## Listing

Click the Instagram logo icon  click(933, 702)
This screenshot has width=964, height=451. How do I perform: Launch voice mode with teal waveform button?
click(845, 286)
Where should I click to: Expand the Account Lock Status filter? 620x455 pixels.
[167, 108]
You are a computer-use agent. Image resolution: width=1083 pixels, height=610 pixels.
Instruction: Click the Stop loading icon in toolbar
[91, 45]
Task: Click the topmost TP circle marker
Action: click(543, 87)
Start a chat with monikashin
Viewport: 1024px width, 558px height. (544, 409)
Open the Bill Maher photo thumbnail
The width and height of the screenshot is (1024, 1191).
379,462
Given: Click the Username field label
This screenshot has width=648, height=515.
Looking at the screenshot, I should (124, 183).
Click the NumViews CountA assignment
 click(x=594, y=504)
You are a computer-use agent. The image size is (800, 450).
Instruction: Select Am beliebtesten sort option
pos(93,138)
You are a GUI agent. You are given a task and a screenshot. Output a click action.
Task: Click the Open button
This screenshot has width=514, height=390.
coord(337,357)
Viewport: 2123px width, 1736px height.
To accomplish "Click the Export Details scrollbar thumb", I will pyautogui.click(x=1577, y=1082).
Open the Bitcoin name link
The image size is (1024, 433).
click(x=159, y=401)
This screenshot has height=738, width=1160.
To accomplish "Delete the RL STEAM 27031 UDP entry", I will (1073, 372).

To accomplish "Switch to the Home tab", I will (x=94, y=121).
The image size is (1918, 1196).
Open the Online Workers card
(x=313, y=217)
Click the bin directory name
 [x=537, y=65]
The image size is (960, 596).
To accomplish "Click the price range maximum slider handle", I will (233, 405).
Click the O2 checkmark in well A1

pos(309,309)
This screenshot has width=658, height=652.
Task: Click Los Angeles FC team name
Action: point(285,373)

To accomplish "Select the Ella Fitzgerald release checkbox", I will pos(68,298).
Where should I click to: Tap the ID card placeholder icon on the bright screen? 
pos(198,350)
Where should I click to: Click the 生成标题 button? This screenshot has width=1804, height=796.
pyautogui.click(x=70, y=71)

## Your objective
Express the records from the line containing "You are a GUI" through the line containing "coord(337,357)", inclusive, as a two-column CSV with the header request,answer. Give one row per record, put the record's text and its answer each in a single quoted field, and turn any line breaks into spaces.

## The answer
request,answer
"You are a GUI agent. You are given a task and a screenshot. Output a click action. Task: Click the Open button This screenshot has width=514, height=390.","coord(337,357)"